Assume $f : (0,\infty)\to \mathbb{R}$ is non-negative continuous function. Let $(t_{n})_{n\in\mathbb{N}}\subset (0,\infty)$ be any sequence such that $t_{n}\to\infty$. Assume further than $\lim\limits_{n\to\infty}\int_{t_{n}-1}^{t_{n}+1}|f(t)|^{2}dt=0$. I would like to show that $\lim\limits_{n\to\infty}f(t_{n})\to0$.
This is my attempt so far :
First, we fix $n\in\mathbb{N}$ large enough so that $t_{n}>1$ define $s := t-t_{n}$ and $f_{n}(s) := f(t_{n}+s)$. Then, I have $\lim\limits_{n\to\infty}\int_{-1}^{1}|f_{n}(s)|^{2}ds=0$. Of course this means that $f_{n}(s)\to 0$ for $s\in[-1,1]$ a.e.
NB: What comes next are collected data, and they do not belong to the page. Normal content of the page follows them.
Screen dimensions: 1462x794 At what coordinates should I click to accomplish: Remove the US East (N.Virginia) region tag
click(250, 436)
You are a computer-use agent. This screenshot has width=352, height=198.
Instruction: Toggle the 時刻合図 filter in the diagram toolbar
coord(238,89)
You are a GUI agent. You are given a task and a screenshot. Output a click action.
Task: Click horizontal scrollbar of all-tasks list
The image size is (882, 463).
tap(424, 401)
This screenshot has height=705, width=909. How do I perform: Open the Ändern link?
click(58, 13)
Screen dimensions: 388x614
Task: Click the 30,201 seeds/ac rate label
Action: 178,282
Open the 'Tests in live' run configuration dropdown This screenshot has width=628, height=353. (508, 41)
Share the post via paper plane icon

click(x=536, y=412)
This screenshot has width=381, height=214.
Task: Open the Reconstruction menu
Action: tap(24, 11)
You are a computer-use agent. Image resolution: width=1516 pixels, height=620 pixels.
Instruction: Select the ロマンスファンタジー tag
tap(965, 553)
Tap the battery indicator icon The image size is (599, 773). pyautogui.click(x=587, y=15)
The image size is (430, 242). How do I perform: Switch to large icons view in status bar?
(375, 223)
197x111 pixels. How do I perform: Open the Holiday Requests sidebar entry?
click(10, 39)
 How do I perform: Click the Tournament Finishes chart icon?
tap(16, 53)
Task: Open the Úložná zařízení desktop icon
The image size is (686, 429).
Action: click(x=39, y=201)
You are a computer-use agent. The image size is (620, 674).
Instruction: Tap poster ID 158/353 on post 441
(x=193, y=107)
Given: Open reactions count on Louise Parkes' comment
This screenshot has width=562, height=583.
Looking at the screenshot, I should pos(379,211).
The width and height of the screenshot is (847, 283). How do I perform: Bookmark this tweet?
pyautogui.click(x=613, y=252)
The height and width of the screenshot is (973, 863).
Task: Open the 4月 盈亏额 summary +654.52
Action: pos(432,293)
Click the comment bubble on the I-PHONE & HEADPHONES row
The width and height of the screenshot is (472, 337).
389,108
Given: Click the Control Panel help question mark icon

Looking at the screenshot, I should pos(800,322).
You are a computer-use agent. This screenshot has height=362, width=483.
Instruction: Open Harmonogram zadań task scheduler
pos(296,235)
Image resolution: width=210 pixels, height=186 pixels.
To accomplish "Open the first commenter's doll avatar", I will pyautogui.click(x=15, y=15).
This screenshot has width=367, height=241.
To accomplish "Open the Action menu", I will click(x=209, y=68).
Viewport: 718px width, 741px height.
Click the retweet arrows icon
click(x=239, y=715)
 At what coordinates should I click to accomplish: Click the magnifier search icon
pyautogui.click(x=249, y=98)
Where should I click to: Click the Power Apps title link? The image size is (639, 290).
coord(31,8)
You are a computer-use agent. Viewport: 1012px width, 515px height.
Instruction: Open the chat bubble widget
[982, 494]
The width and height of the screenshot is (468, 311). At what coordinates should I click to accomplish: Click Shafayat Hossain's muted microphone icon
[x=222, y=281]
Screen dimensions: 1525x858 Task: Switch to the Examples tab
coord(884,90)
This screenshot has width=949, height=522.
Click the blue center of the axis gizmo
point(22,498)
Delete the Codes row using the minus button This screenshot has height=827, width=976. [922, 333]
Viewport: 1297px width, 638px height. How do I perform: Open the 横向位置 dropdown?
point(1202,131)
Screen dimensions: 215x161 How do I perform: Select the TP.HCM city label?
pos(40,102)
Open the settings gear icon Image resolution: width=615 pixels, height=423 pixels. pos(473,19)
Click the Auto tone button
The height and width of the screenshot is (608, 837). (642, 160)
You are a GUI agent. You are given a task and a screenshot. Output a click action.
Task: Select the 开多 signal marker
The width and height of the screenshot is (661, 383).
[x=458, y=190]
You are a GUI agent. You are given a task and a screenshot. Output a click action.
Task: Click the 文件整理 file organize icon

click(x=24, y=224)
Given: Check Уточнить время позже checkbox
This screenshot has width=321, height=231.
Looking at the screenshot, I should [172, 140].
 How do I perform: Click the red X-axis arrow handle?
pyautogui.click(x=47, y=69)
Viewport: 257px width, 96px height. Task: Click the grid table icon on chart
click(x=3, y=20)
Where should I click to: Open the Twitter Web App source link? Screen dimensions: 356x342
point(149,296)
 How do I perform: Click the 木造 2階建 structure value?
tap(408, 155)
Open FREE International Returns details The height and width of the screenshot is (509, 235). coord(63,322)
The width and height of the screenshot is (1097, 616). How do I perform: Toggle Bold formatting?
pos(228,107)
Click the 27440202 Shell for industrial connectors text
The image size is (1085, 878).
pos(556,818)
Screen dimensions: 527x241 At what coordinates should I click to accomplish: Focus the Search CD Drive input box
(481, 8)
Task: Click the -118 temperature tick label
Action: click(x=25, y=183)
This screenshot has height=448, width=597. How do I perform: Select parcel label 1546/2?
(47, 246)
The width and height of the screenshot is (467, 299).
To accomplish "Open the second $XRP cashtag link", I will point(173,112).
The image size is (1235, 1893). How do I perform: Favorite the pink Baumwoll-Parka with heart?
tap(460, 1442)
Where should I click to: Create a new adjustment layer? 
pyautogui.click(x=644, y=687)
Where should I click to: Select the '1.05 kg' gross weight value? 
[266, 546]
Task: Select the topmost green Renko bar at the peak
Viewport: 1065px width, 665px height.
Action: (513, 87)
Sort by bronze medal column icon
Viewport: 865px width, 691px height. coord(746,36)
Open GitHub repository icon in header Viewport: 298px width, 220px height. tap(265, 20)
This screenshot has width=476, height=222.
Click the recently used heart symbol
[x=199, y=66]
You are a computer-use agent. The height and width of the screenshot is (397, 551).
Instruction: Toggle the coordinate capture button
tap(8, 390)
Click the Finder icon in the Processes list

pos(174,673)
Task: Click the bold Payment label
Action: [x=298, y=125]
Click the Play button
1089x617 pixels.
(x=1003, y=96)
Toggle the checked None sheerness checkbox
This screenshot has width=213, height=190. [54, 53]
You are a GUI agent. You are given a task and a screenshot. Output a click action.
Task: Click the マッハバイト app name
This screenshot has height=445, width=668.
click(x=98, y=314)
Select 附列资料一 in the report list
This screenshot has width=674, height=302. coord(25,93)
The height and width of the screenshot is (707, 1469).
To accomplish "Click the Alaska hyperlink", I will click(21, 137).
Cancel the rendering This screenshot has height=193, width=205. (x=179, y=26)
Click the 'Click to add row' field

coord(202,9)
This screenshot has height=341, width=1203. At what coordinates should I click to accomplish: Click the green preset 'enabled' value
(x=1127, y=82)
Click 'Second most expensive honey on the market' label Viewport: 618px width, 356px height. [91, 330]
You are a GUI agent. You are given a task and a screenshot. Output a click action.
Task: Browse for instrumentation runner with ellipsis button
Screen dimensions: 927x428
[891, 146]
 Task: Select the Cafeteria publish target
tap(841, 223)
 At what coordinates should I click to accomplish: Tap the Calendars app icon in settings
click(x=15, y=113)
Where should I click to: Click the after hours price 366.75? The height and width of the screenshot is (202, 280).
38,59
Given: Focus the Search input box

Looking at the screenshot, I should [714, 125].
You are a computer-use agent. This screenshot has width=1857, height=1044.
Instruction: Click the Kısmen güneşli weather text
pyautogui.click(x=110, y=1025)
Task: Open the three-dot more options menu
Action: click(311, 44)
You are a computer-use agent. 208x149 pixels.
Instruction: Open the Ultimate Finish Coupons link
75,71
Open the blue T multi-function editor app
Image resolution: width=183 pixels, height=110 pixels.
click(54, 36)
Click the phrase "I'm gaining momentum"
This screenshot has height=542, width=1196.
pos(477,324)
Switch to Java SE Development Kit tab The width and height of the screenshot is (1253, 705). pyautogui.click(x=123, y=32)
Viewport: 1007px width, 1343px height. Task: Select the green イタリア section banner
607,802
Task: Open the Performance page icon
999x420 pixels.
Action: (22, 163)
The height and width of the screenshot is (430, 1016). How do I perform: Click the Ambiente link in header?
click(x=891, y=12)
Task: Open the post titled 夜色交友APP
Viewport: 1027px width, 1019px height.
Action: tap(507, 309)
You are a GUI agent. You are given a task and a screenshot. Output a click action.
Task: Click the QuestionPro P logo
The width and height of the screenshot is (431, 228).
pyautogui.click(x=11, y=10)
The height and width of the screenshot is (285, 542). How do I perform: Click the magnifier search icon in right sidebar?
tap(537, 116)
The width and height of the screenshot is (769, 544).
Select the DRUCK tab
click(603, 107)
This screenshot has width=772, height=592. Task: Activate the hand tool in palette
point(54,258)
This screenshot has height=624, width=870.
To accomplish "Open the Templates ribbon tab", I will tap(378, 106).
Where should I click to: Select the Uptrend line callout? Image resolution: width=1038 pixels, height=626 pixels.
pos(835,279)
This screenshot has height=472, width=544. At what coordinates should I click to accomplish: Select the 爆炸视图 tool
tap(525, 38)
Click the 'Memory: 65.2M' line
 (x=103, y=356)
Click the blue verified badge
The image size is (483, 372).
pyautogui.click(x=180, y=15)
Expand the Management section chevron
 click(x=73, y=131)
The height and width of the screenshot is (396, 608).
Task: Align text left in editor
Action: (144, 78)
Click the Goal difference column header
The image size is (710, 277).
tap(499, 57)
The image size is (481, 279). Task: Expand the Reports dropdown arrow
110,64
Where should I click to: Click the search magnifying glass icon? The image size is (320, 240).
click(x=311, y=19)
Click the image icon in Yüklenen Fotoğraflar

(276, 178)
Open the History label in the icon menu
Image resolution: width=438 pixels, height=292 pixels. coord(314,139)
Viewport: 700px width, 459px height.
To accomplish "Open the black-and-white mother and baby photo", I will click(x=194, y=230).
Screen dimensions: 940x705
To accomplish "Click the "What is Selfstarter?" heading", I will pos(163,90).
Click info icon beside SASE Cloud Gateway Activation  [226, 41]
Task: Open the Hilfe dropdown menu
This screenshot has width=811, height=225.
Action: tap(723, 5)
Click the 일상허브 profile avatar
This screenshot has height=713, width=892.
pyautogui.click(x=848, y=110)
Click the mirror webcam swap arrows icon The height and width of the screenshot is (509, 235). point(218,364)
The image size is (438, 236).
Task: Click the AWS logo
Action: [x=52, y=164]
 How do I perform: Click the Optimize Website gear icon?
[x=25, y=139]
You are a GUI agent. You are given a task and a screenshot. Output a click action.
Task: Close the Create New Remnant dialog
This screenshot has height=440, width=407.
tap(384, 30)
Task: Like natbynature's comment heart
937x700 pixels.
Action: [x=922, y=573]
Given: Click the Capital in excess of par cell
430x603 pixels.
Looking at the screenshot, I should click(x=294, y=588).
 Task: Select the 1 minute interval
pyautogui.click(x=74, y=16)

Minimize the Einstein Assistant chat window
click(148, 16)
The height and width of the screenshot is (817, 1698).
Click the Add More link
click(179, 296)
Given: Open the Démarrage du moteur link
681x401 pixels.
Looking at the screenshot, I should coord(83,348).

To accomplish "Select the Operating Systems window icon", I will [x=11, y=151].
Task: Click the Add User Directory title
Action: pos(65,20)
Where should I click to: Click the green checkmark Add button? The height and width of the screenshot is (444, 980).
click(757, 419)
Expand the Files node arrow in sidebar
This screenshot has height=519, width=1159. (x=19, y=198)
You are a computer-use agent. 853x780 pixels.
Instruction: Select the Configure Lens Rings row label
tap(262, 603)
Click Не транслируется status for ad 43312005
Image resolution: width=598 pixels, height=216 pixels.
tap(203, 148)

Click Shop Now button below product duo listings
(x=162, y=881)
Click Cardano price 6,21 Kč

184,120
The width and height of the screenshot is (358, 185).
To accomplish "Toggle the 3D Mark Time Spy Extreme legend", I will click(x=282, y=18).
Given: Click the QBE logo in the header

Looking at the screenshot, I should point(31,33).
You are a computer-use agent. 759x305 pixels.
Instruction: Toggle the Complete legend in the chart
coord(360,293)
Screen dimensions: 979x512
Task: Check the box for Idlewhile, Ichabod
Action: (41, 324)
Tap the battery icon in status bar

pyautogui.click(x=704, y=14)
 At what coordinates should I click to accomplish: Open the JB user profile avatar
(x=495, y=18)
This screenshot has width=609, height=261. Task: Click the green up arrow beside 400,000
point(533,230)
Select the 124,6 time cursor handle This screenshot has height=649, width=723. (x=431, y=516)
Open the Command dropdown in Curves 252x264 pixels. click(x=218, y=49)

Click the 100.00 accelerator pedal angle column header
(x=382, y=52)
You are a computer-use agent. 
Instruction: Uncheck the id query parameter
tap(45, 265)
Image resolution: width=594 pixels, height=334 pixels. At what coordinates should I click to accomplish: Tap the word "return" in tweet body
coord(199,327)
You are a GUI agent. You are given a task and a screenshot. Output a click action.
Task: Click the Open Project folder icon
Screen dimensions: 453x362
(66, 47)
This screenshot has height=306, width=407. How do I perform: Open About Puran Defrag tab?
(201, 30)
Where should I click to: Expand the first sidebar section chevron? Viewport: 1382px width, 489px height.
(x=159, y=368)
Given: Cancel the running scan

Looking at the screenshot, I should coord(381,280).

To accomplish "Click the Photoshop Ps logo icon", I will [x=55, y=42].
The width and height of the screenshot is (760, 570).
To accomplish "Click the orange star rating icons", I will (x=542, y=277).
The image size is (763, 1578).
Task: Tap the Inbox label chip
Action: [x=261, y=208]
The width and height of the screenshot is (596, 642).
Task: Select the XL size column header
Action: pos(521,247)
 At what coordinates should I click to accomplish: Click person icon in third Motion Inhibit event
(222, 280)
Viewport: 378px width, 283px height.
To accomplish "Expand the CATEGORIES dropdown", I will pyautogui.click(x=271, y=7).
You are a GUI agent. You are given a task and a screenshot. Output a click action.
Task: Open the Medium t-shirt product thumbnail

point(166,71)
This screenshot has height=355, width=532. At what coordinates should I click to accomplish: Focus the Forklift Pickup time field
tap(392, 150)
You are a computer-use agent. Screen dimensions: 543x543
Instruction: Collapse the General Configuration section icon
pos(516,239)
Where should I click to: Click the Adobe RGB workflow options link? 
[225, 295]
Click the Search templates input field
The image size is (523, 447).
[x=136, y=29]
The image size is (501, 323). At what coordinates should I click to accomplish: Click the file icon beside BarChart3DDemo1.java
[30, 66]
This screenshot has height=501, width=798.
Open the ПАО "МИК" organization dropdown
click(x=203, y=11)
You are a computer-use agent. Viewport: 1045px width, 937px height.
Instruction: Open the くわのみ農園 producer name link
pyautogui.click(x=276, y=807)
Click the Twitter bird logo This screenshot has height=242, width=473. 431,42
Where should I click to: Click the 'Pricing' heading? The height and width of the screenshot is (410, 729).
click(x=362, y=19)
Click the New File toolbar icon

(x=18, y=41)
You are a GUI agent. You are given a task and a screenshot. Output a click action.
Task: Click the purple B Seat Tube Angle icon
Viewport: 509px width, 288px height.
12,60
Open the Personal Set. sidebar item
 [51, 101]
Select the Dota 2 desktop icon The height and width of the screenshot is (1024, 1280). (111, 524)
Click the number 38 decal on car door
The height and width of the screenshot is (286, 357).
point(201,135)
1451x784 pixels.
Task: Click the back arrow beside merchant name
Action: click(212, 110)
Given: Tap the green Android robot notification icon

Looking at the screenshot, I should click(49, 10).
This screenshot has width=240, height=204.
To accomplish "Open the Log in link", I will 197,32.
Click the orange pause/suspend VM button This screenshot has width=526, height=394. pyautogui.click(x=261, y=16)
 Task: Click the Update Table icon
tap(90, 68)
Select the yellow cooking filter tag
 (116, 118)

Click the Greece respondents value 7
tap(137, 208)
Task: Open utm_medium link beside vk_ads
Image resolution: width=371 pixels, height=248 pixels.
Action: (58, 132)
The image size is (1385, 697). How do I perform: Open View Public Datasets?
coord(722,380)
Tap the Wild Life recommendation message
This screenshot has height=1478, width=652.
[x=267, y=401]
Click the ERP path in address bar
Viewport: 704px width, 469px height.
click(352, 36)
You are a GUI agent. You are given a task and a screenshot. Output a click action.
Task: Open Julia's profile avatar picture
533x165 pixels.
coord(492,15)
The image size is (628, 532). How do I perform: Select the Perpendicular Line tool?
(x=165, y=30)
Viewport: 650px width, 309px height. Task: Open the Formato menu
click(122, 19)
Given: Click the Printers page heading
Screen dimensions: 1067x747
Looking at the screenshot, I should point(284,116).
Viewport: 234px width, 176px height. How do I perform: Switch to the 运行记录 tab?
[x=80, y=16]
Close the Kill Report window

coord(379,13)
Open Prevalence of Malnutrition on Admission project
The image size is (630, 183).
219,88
I don't know how to use continuity to ensure that at least $f_{n}(0)\to 0$ as $n\to\infty$ which means $\lim\limits_{n\to\infty}f(t_{n})\to 0$. Any help or hint is much appreciated! Intuitively, since $f$ is nonnegative and continuous, then the maximum value of of $f_{n}$ should go to zero because $f$ does not oscillate. Again, thank you for the help!